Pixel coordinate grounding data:
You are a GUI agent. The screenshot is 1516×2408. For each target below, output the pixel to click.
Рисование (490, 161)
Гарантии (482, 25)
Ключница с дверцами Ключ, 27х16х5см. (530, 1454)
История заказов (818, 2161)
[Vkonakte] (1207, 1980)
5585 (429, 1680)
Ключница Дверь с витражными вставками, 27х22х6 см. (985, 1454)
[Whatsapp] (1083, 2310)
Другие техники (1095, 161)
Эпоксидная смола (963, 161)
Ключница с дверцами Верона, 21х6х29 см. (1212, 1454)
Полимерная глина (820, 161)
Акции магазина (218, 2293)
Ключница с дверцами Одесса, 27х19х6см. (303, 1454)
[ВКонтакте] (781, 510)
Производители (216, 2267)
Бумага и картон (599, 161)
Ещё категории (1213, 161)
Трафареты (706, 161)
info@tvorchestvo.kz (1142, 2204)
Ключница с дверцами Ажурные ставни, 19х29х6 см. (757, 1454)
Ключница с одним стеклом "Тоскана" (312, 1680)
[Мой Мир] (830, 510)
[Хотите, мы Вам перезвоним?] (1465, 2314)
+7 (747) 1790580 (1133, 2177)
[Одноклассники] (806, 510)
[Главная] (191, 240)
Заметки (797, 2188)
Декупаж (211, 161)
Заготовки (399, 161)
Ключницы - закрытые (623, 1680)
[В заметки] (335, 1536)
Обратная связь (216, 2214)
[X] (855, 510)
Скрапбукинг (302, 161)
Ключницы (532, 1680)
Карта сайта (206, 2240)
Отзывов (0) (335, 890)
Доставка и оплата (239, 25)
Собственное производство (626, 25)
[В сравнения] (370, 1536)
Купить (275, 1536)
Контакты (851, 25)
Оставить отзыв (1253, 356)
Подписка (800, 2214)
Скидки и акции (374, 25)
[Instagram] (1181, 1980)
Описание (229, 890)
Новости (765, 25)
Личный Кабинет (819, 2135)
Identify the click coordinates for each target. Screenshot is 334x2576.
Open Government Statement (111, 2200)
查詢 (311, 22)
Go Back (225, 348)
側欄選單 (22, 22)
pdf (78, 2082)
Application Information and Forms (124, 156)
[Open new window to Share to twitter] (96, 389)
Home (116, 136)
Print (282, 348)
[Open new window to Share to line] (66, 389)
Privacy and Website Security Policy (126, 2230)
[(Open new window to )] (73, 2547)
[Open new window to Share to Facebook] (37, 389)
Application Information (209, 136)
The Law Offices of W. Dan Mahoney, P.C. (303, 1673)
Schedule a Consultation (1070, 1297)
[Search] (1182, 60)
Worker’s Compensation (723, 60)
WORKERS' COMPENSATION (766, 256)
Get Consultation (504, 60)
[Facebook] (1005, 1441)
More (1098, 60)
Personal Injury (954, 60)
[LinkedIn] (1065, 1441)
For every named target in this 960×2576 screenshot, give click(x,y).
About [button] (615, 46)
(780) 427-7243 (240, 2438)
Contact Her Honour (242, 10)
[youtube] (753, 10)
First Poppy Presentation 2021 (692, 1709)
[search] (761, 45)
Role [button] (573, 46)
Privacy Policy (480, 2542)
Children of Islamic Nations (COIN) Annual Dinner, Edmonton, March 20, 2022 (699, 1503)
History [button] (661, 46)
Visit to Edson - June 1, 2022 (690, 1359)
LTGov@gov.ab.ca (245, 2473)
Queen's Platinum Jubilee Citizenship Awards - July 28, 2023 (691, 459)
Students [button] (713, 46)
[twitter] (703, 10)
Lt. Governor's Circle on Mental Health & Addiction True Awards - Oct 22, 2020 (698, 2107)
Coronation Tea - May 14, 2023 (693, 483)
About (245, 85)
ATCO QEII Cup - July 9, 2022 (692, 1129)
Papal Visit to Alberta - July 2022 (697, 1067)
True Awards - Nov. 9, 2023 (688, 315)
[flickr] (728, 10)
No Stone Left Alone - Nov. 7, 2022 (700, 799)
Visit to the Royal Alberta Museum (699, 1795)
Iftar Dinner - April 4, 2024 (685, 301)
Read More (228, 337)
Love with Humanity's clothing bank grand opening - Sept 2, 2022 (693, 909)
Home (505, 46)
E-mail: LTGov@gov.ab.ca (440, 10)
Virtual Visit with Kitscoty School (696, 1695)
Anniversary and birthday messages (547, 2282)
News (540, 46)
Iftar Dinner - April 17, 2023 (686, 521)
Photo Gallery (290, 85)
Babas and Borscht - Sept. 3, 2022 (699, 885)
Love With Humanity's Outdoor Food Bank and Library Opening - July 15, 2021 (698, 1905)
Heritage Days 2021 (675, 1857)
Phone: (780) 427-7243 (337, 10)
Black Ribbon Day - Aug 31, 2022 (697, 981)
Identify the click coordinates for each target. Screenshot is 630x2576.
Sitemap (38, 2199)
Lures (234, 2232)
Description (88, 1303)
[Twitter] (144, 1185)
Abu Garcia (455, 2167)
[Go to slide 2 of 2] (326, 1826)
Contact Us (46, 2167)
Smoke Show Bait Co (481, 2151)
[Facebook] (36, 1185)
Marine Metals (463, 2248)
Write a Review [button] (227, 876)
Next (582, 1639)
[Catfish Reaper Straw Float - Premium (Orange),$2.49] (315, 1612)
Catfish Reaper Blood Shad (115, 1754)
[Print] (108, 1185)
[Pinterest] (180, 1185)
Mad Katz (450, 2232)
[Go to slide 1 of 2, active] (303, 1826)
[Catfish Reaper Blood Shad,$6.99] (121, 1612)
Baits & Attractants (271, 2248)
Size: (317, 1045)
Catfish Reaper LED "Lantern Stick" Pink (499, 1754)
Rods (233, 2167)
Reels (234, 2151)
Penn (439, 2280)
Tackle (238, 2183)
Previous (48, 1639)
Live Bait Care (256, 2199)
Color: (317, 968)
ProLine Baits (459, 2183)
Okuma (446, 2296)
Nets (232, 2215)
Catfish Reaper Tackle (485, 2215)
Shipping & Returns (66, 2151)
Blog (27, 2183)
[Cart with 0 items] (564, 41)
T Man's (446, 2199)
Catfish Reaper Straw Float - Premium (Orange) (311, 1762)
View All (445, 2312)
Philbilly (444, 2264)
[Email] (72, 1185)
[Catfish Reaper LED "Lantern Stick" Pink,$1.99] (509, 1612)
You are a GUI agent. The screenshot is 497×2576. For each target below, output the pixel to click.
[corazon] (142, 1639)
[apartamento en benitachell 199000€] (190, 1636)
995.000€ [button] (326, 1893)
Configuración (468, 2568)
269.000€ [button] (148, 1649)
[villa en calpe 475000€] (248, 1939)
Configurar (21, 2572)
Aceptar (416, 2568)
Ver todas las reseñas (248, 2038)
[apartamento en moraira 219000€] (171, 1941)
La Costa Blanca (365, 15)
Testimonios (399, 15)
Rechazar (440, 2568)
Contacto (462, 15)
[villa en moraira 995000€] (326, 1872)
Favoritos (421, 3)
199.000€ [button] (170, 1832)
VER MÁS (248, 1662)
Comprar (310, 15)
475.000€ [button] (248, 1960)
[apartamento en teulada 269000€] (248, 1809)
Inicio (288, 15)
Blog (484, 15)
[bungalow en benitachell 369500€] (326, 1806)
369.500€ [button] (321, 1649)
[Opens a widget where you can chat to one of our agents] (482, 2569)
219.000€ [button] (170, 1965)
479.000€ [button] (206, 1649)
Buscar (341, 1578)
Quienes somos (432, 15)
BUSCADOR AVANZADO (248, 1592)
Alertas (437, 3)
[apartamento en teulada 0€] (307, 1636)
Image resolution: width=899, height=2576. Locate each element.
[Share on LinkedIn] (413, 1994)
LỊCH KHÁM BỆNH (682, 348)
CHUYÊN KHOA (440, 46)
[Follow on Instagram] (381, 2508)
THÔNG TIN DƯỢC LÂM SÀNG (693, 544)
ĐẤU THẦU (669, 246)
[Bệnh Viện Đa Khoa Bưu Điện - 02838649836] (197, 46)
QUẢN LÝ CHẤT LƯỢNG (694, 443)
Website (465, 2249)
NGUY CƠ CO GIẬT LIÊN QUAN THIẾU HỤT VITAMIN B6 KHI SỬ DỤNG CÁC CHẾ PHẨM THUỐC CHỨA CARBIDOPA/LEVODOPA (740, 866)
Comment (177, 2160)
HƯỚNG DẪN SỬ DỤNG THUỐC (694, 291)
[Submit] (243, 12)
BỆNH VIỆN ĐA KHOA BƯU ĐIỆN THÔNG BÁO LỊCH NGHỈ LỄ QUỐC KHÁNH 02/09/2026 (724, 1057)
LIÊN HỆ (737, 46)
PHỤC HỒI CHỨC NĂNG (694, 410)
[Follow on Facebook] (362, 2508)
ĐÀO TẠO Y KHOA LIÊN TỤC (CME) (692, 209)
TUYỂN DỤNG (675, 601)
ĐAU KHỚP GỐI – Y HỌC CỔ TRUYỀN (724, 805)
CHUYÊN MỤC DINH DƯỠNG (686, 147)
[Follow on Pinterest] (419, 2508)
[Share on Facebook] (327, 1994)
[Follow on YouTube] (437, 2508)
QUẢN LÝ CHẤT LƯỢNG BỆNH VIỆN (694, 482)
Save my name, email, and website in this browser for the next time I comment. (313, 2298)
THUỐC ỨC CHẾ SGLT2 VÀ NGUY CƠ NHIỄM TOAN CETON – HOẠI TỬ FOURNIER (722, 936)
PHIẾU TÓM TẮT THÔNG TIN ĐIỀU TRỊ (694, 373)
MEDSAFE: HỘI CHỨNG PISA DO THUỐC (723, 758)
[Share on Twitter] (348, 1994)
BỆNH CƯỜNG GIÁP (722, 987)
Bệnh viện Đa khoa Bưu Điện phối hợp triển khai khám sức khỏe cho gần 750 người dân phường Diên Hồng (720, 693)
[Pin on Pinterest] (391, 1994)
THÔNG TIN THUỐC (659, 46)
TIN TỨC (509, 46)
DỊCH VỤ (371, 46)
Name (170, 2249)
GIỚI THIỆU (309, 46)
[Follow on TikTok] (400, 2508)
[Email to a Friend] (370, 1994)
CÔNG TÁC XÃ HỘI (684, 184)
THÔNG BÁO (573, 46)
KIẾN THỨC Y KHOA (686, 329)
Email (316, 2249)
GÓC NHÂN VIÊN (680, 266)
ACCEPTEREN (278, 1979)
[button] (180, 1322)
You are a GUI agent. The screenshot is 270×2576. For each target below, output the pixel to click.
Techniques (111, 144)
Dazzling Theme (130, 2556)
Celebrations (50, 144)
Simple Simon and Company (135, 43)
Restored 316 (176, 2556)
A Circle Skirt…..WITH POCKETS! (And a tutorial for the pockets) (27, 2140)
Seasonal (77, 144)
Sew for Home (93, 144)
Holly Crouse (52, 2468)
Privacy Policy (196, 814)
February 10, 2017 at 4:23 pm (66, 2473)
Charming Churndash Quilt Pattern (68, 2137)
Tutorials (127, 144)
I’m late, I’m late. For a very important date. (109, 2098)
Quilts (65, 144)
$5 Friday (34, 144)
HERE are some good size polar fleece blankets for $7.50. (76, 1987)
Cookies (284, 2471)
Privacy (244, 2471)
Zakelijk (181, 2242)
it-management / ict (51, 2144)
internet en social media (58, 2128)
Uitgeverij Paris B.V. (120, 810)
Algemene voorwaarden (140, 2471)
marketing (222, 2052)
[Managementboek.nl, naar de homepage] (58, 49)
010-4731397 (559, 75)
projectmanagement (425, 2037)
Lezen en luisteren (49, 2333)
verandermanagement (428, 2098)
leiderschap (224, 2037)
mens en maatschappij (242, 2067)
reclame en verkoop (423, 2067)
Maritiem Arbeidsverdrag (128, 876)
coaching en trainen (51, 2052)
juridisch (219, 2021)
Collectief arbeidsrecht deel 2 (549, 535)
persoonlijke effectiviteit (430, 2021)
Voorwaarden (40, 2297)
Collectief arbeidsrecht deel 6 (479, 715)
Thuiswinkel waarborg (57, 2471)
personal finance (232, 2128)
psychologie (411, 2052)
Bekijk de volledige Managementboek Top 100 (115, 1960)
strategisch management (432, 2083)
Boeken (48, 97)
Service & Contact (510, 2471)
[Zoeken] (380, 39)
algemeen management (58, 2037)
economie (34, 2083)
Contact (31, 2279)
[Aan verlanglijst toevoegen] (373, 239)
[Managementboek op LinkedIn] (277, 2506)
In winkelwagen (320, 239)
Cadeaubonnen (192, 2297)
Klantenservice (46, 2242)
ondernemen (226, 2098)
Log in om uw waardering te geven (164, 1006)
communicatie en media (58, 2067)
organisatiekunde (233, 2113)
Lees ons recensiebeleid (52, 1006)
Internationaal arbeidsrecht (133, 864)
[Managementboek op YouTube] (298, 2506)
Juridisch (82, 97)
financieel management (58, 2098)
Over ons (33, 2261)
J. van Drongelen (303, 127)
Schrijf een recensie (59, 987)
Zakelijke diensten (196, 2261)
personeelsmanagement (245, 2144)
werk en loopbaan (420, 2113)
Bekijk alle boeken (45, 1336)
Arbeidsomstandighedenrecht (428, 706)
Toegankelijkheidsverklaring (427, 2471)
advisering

**Goal of the exercise**
Find the lines above holding the word "benitachell" and show them.

**Solution to this task**
[apartamento en benitachell 199000€] (190, 1636)
[bungalow en benitachell 369500€] (326, 1806)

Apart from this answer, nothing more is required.